The cartoons featuring depictions of sound in the New York Journal between Outcault's October 25, 1896 "The Yellow Kid and His New Phonograph" and Dirks's and Opper's regular use (as opposed to Dirks's earlier occasional use) of transdiegetic speech balloons to show intradiegetic characters conversing with each other in 1900 support Smolderen's hypothesis that the introduction of sound to cartooning happened through artists addressing the new phenomenon of the mechanical sound image without an author. The majority of early uses of transdiegetic sound is tied to phonographs (and sometimes similar technological devices such as the telephone) and parrots. The earliest non-Yellow-Kid-related transdiegetic sound in the New York Journal happened in a single-panel (whole page) cartoon on November 1, 1896 by Homer Davenport, which (among other things) shows multiple gadgets (likely a form of phonograph) emit the words "16 to 1," for example.

On January 10, 1897 the New York Journal published a six-panel cartoon titled "The Mysterious Trunk—A Story With Words" (whose title reads almost like a reference to Du Maurier's "The Philosopher's Revenge," given the second part of the latter's title: "A Story Without Words").[40] The subtitle is a wry comment on the fact that the cartoon, unlike most at the time, does not feature (extradiegetic) narrative text, while it does feature, again unlike most cartoons then, (transdiegetic) words written directly into the panels. The cartoon's plot is as follows: A wealthy-looking man is followed by a porter dragging his trunk, out of which cries for help (such as "Police!!" "Let me out..." "Murder!!!") can suddenly be heard.[41] The surprised porter alerts police, who cut open the trunk to reveal a parrot that thanks them for its liberation. What is most striking about the cartoon is the complete silence of the various human actors, especially in contrast to the parrot's plentiful words in five out of the six panels.

Similar to Outcault's earlier cartoon about a phonograph and a parrot, the joke appears to be the disconnection of human language from a human source. It is not difficult to imagine that the entry of phonographs into American homes at the time was a significant factor both in generating the idea for such a joke and in making the audience receptive to it.

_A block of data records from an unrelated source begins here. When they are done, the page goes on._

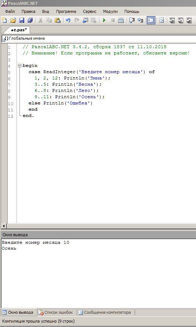Switch to the Список ошибок tab
This screenshot has width=196, height=327.
tap(56, 312)
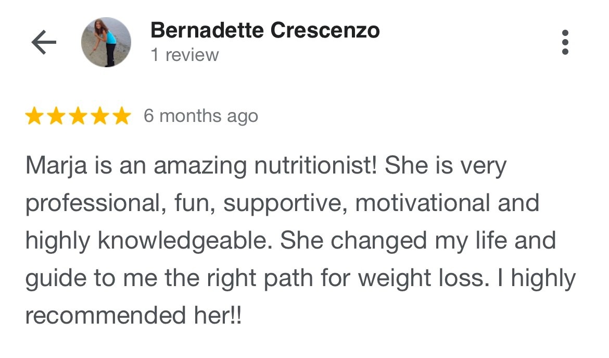
Task: Go back using the left arrow
Action: click(x=44, y=42)
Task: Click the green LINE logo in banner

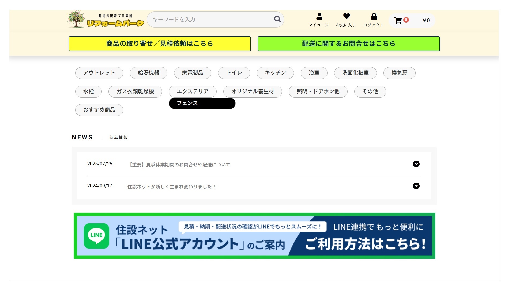Action: point(96,236)
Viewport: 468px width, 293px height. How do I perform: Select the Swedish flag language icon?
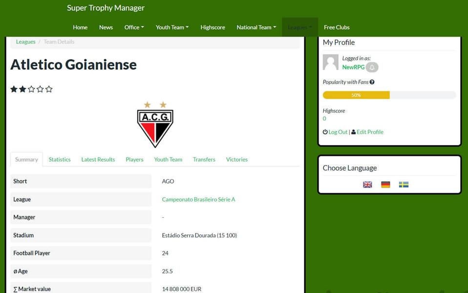pos(403,185)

The notion that an ordinary (i.e. not supernatural or magic) parrot's voice could be mistaken for that of a human would likely have been incomprehensible to pre-phonograph readers, for whom any given human voice outside of stories of a metaphysical nature had always corresponded in an immediate manner to a physically present human source. Although parrots are of course known for their ability to imitate human sounds, the parrot in "The Mysterious Trunk," rather than "parroting" individual words, appears to be speaking on its own, much as a phonograph must have appeared to do to the 1897 audience.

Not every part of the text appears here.